Notable locations include Xylas Prime, the Xylasian homeworld and a center of political gravity; Kheth’var, the bioluminescent jungle world of the Indrilum; Thepol Prime, a harsh volcanic world known for its predator-evolved inhabitants; Zorath, a multi-species trading hub; and the impoverished human mining colony of Mool, deep in the Fringe. Travel between these worlds follows established routes ranging from the safest Core-to-Core corridors to the largely unpatrolled and dangerous Fringe-to-Fringe passages.
Significance
The Confederation’s geography is, in practice, a map of power. Decisions are made in the Core and resources flow inward, while Fringe colonies bear the costs of distance — neglected infrastructure, minimal law enforcement, and vulnerability to exploitation. The physical vastness of known space does not dilute that dynamic; it reinforces it. Distance is what allows certain abuses to persist unnoticed or unchallenged by those at the center.

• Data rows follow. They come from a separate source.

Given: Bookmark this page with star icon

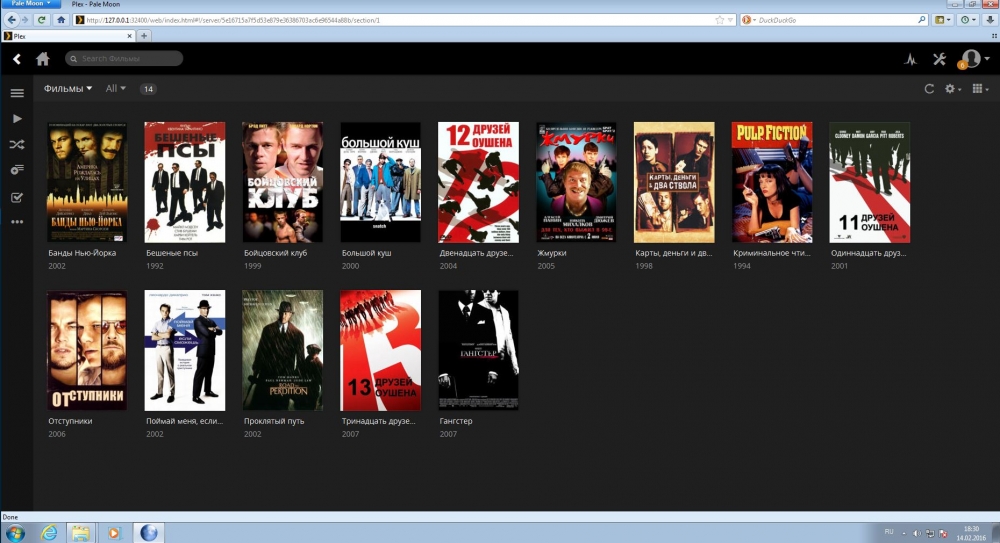Looking at the screenshot, I should click(x=720, y=19).
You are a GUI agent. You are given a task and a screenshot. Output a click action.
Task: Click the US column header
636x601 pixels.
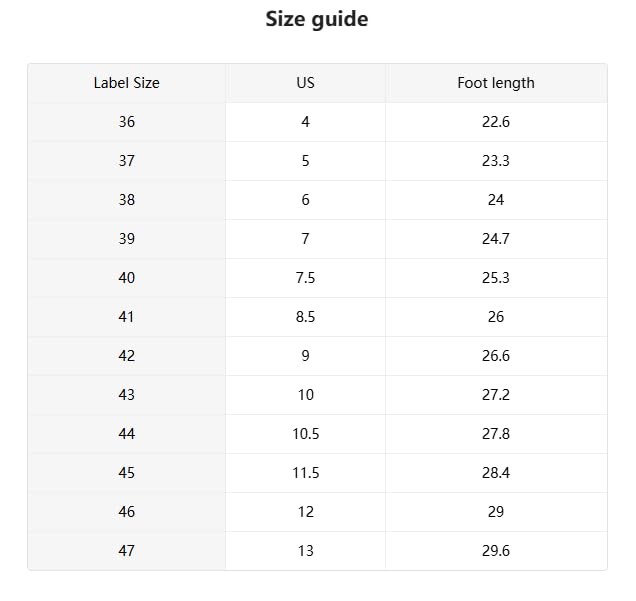(x=306, y=83)
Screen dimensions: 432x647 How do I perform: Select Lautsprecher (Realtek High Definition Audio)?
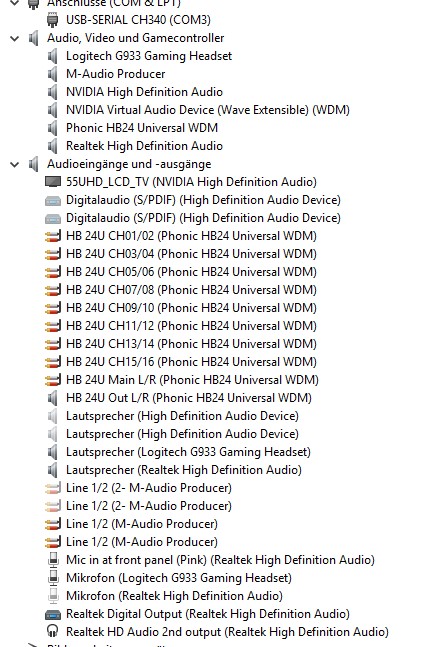tap(184, 470)
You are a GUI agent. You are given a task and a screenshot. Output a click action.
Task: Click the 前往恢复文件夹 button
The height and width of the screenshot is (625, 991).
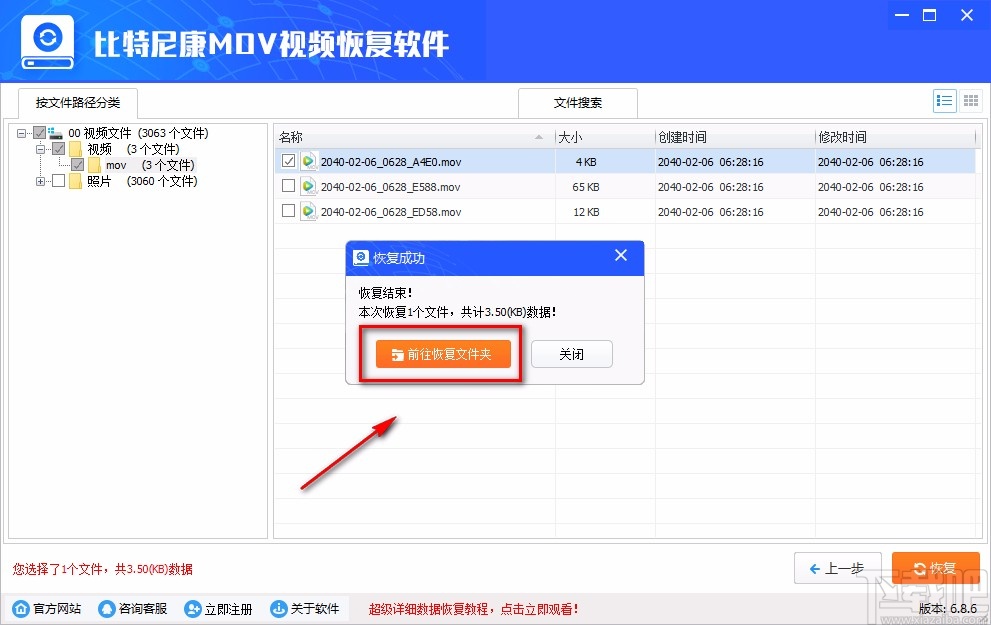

For those moving through this space, location is strategy. Travel times create windows of opportunity and vulnerability alike. Fold point traffic control, patrol coverage gaps, and the existence of unofficial routes all factor into how individuals and factions operate across the Confederation. The galaxy’s scale gives weight to even small movements — crossing it is never trivial, and where someone is, and how long it takes to reach them, carries real consequence.